2. The forced water cooling structure for the large-sized vibrating motor according to claim 1, wherein: a bottom cooling cavity (8) is defined by the upper surface of the bottom plate (1), the inner side surfaces of the two supporting plates (2), the bottom surface of the inner sleeve (3) and the inner surfaces of the two side plates (5); and an annular wall cooling cavity (9) is enclosed by the outer surface of the inner sleeve (3), the inner surface of the outer sleeve (4) and the inner surfaces of the two side plates (5).

3. The forced water cooling structure for the large-sized vibrating motor according to claim 2, wherein: the limber holes (201) are communicated with the bottom cooling cavity (8) and the annular wall cooling cavity (9), and a row of limber holes (201) are formed in the top of the supporting plate (2).

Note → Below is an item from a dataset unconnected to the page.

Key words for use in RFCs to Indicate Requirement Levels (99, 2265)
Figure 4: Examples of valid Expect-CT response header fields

4. The forced water cooling structure for the large-sized vibrating motor according to claim 2, wherein: the cooling water interface comprises a water inlet (402) and a water outlet (401) which are respectively arranged on the outer sleeve (4), the water inlet (402) is positioned at the bottom of the outer sleeve (4) and communicated with the annular wall cooling cavity (9), and the water outlet (401) is positioned at the upper part of the outer sleeve (4) on the diagonal side of the water inlet (402) and communicated with the annular wall cooling cavity (9).

5. The forced water cooling structure for the large-sized vibrating motor according to claim 1, wherein: the bottom plate (1) and the side plate (5) are connected in a welding mode, and a protruding head and a groove which are mutually embedded are arranged at the connecting position between the bottom plate (1) and the side plate (5).

6. The forced water cooling structure for the large-sized vibrating motor according to claim 1, wherein: and the top of the top sleeve (6) is fixedly connected with an explosion-proof plate (7) used for connecting an explosion-proof shell.